Now the British Diabetic Association has expressed its concern to Novo Nordisk over plans to stop production of Rapitard MC (pork and beef insulin) and Semitard MC (pork insulin) by the end of 1997, particularly as many of the 2,200 users are elderly people with diabetes.
The Association has also embarked on a Europe-wide survey to check out the strength of market demand for animal insulins. This research project will provide vital independent data which will be used to monitor user patterns that influence insulin suppliers. Developing closer links with its European counterparts should also enhance the BDA's campaigning activities.
"We believe people should be free to choose the insulin that suits them best. The British Diabetic Association has left the pharmaceutical industry in no doubt about the strength of feeling concerning the availability of animal insulins in the UK," said director general of the BDA Michael Cooper. "In 1994 we organized a 140,000 signature petition and a number of companies gave us assurances about future production. Now we need to go one step further and monitor the markets internationally to try and predict when problems might arise.
"There is good news in that Novo Nordisk has reaffirmed its commitment to the continued production of its core range of animal insulins," he said. "Their decision to run clinical trials and their efforts to contact and monitor people with diabetes coming off discontinued lines of insulin shows an awareness of people's sensitivities. We are also reassured by the decision of Novo Nordisk to invest in manufacturing facilities for animal insulins in Denmark. The Managing Director of Novo Nordisk, Hywel Evans, tells us that formulation of animal insulin has moved from Gentofte to Bagsvaerd where significant investment has been made in expanding the facility."
Following a top-level meeting with the British Diabetic Association, Novo Nordisk offered people with diabetes some further assurances.
Novo Nordisk has a commitment to carry on producing its 'core group' of animal insulins as long as there is a demand.
Re-investment in a new animal insulin manufacturing plant in Copenhagen has been agreed, underlining the company's commitment to continued production.
Clinical trials will be conducted in different parts of the country involving health care professionals and patients making the switch from discontinued animal insulin lines to other animal or human insulins.

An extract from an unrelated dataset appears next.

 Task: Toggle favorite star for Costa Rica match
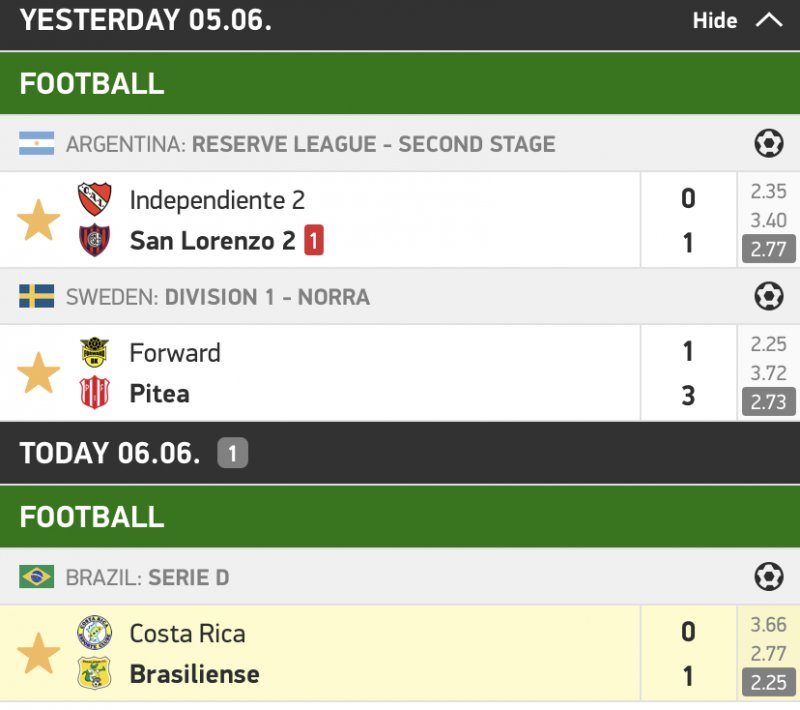(x=39, y=653)

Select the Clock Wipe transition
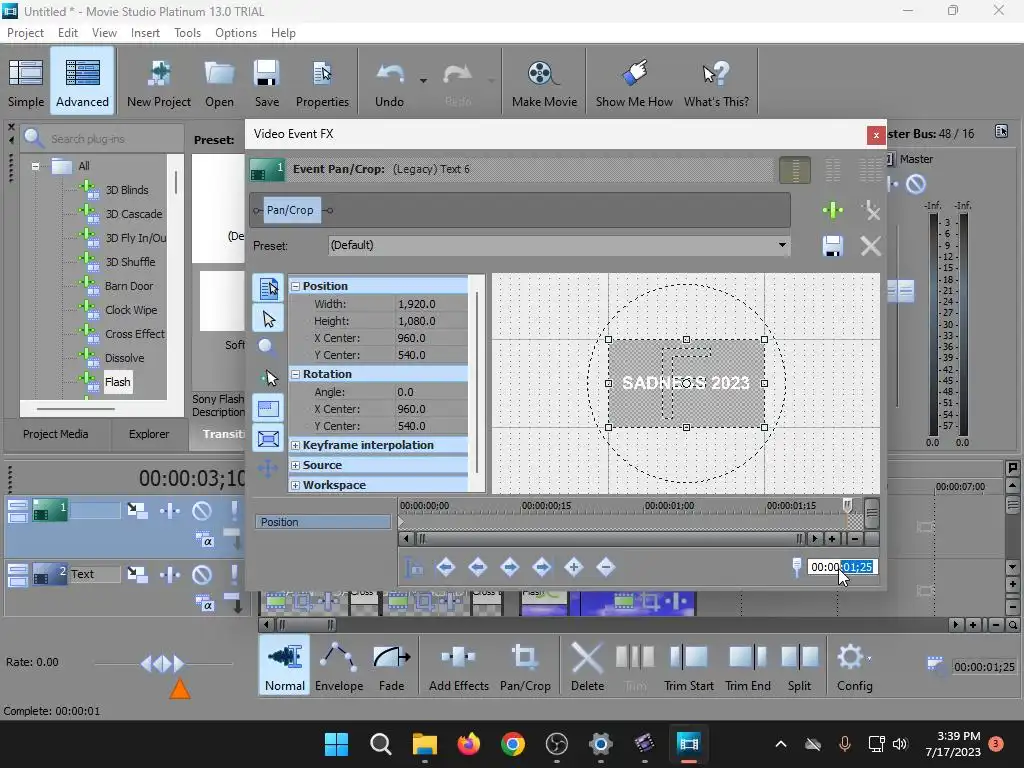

Clinical data gathered will provide the information necessary for doctors to help larger numbers of patients make the change at a later stage as smoothly as possible.
Managing director of Novo Nordisk, Hywel Evans, said: "I am pleased to reaffirm Novo Nordisk's commitment to animal insulin production. We have corporately and locally made significant investments in pork insulins which clearly indicate our commercial commitment to them. Novo Nordisk does indeed take seriously the issue of pork insulins."
- A sizable minority of people prefer animal insulins and claim human insulin causes them to experience loss of warning signals for hypoglycemia, though the BDA argues there is no direct evidence from clinical research of such a link. The BDA has funded several studies into loss of warning, monitors worldwide research and continues to investigate all aspects of hypoglycemia, but has not found any evidence of a link. Quite clearly, however, a lot of people have concerns and feel happier on animal insulin, and the BDA supports their right to chose the insulin that suits them best.
- The BDA funds diabetes research and provides information and support to people with diabetes and their families. The Association is a registered charity with 150,000 members including a medical and scientific section.